Former Soviet premier Khrushchev said, "Whether you like it or not history is on our side. We will bury you." Many of us will be tempted to reply, "Look who's burying whom!" To Thomas Oden, however, both "megasocieties" are decaying, "suffering from the rapidly deteriorating assumptions of modernity." The West suffers from "idolatrous individualism" and the East from "idolatrous collectivism," both terminally. Oden draws philosophic, social, religious, and economic analogies between the two in order to get at the deeper structural illness of these two modernist societies heading into a postmodern world. But he does it with insight and sensitivity, and with none of the "moral equivalence" obfuscation that is frequently offered up as "analysis" of Western culture.
Modernity, characterized by reductive naturalism, historical utopianism, and narcissistic assertiveness, is on the decline and rotting from within as it fails to deliver on its promises. In fact, it delivers the opposite: anxiety, guilt, boredom, the specific content of which differs from society to society. The good news in this, Professor Oden feels, is "the fresh occasions for responsible human life" brought out of this decaying carcass. As the values of modernity prove bankrupt, postmodern ("what follows modernity") values and critiques can have their say and can influence the outcome of the postmodern world.
Here is the opportunity for Christians, especially with regard to Russia, but also, by extension, with respect to Western culture. Christians have been invited by previously atheistic Communists to help them rebuild their society (see Praying with the KGB by Philip Yancey for a similar invitation). They have witnessed in Christians a norm of life that taps spiritual roots unavailable to the atheist. "There is a pathos-laden mourning not for communism or totalitarianism or a centralized economy, but for an organic, stable social order" (p. 25). They believe Christianity will be able to supply it. Oden believes it can too, and shows how.

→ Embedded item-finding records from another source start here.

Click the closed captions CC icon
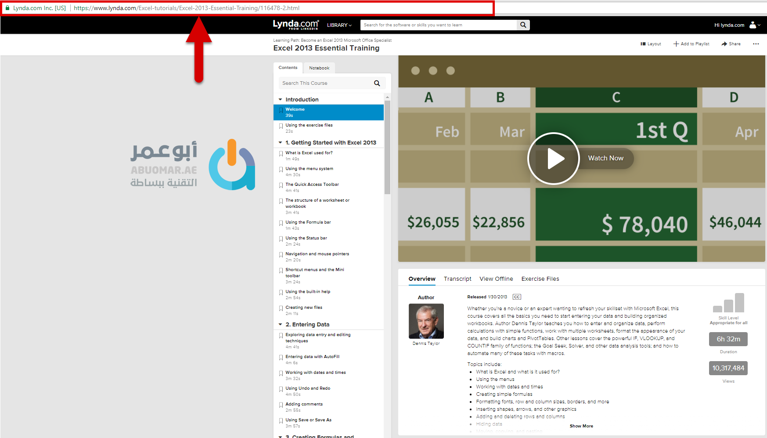Image resolution: width=767 pixels, height=438 pixels. [x=517, y=297]
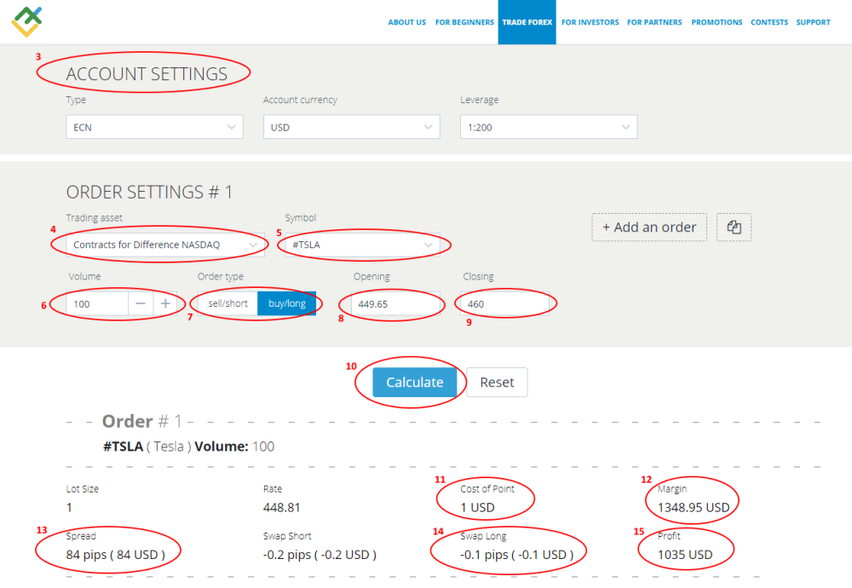
Task: Open the For Beginners menu item
Action: tap(463, 22)
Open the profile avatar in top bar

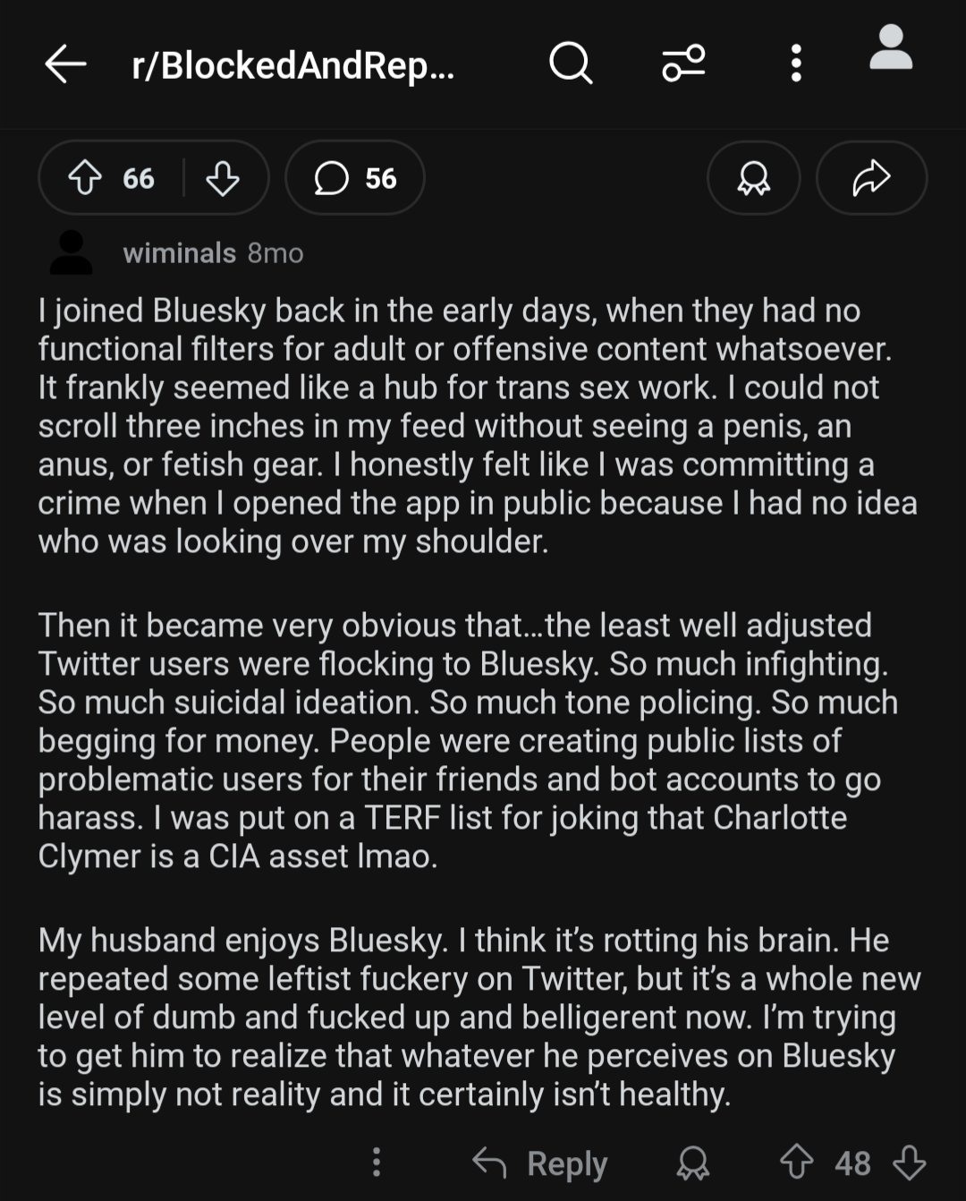tap(891, 47)
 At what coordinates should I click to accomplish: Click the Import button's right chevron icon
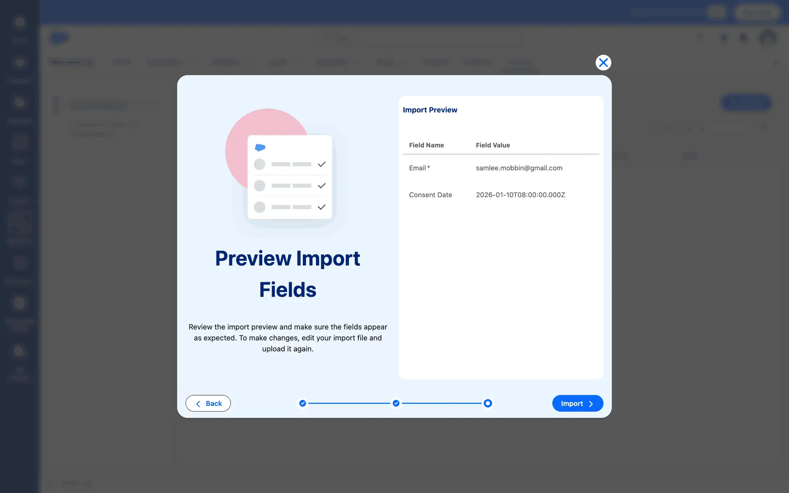pos(591,404)
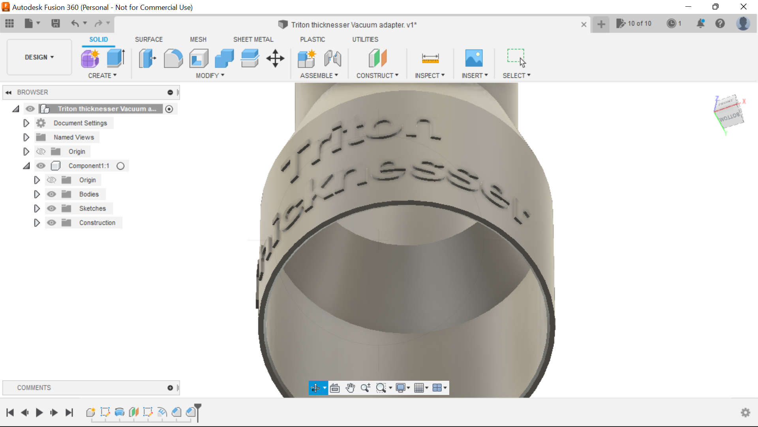Select the Press Pull tool
The image size is (758, 427).
[147, 58]
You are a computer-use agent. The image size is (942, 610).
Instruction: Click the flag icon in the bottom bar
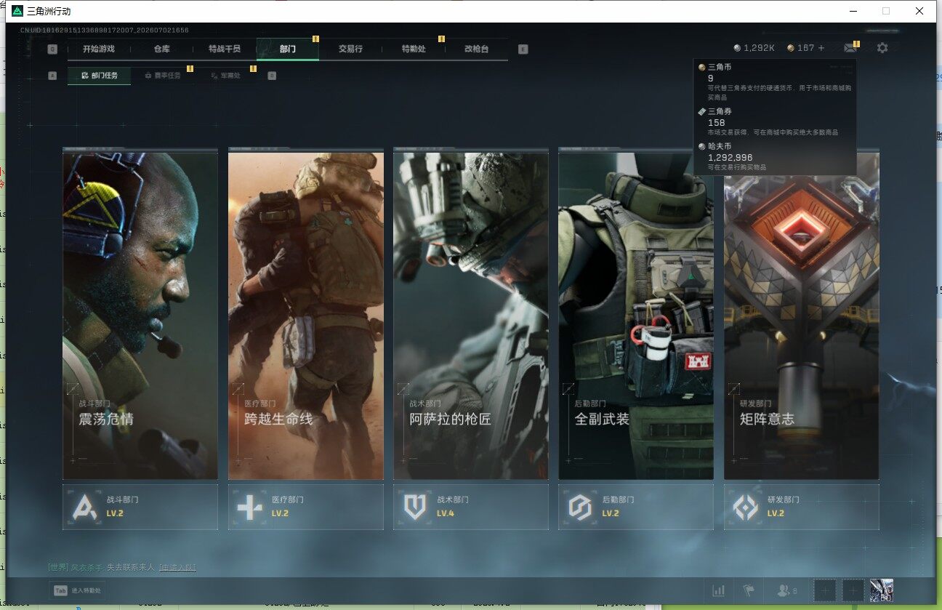click(748, 590)
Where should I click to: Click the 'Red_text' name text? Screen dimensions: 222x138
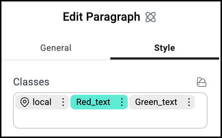point(93,102)
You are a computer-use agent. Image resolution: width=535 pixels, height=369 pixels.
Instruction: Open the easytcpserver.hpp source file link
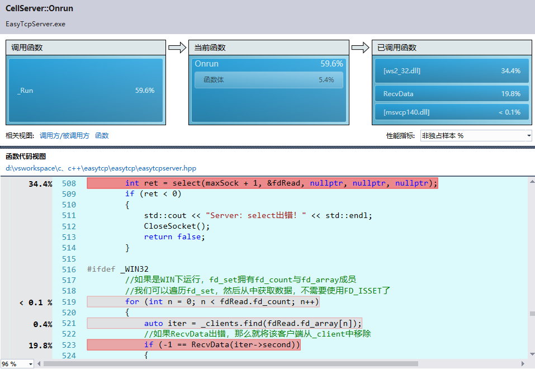(x=101, y=168)
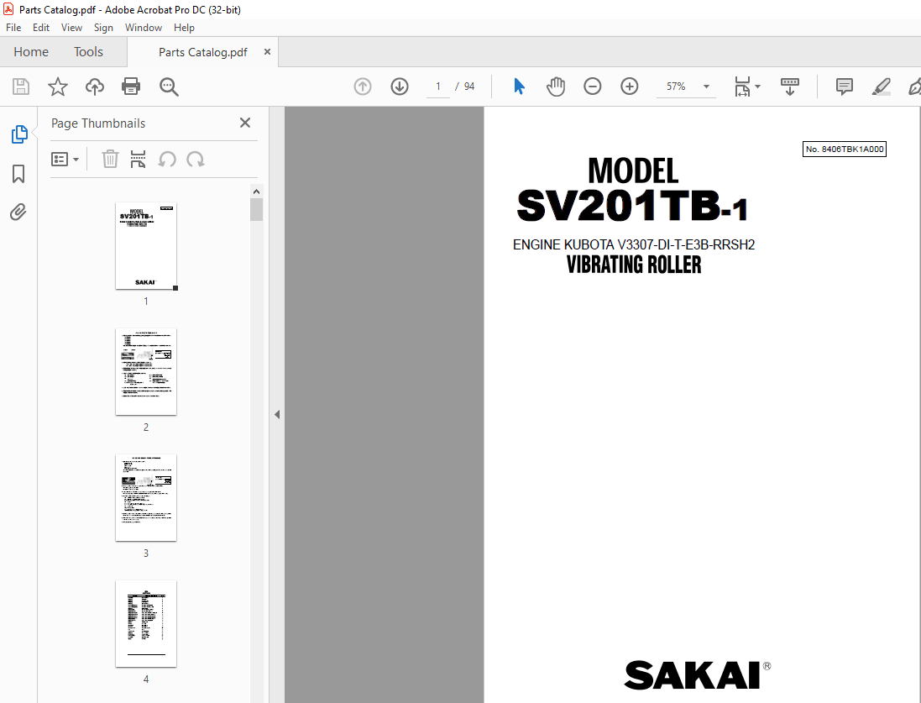Toggle the Selection tool arrow
The width and height of the screenshot is (921, 703).
tap(519, 87)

Although Oden's critique of modernity is engaging and helpful, it is his personal comments on the trip that are most memorable. As a former leftist, his comments on the value of the free market are encouraging. "Human self-assertiveness," he says, "is always dangerous, but less so in the form of market exchange than that found in the form of rational planning by political elites, in which the planner's hidden interests are always the thing planned. The democratic process...is a more reliable expression of proximate justice than the fantasies of intelligentsia about how they would order all things rationally if given a chance" (p. 136). The result of all that planning, good willed or not, is that things don't work well.
Oden also takes well-deserved swipes at the World Council of Churches. It made a reprehensible "Faustian bargain" with the Soviet authorities to tone down its resistance to Soviet religious repressions in exchange for having the huge Russian Orthodox church remain in the WCC. Many, many Christians were horribly mistreated or murdered. "Many Russian saints freely withheld their obeisance to idolatrous, atheistic ideology. A deadly history of martyrdom resulted which is yet to be recounted accurately. A twentieth-century hagiography is needed for the saints of Russian martyrdom under communism" (p. 164).
Although this book is a critique of modernity, it is also a scathing indictment of the "idolatrous collectivism" embodied in the Soviet Union and, surprisingly, still alive in North America. Bob Rae and other well-meaning, but ultimately destructive, socialists should take note when Oden says, "Moscow has had to suffer much more concretely and directly from Marxist follies. Our knowledge elites still have the blessed privilege of treating Marxist notions as untested theory—this cannot be said of Soviet academics" (p. 87).